:: Listed entries ::

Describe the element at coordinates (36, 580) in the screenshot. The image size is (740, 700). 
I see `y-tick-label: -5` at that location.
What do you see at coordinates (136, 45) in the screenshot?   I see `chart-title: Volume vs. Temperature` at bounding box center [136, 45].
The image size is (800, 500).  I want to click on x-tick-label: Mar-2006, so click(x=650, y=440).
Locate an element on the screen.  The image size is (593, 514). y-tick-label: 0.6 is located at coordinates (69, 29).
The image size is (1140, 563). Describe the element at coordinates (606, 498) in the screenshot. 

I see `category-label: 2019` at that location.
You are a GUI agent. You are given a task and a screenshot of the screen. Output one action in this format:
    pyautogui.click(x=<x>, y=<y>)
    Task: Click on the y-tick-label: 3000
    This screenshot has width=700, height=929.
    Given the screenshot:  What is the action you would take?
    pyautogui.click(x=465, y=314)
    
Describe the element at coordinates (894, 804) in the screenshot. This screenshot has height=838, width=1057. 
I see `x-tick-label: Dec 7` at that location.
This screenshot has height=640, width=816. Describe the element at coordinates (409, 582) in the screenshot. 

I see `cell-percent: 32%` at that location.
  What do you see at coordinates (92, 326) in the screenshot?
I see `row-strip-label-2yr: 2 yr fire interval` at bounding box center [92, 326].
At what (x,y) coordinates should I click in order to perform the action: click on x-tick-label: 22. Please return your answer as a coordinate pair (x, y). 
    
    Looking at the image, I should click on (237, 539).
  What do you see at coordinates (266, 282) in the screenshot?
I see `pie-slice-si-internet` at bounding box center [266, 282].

:::

__Aim of the exercise__. Rewrite the records above as a numbered list, starting with the first line and going on through the line with "Locate an element", and leave out any blank lines.

__Answer for the task__.
1. Describe the element at coordinates (36, 580) in the screenshot. The image size is (740, 700). 
2. I see `y-tick-label: -5` at that location.
3. What do you see at coordinates (136, 45) in the screenshot?   I see `chart-title: Volume vs. Temperature` at bounding box center [136, 45].
4. The image size is (800, 500).  I want to click on x-tick-label: Mar-2006, so click(x=650, y=440).
5. Locate an element on the screen.  The image size is (593, 514). y-tick-label: 0.6 is located at coordinates (69, 29).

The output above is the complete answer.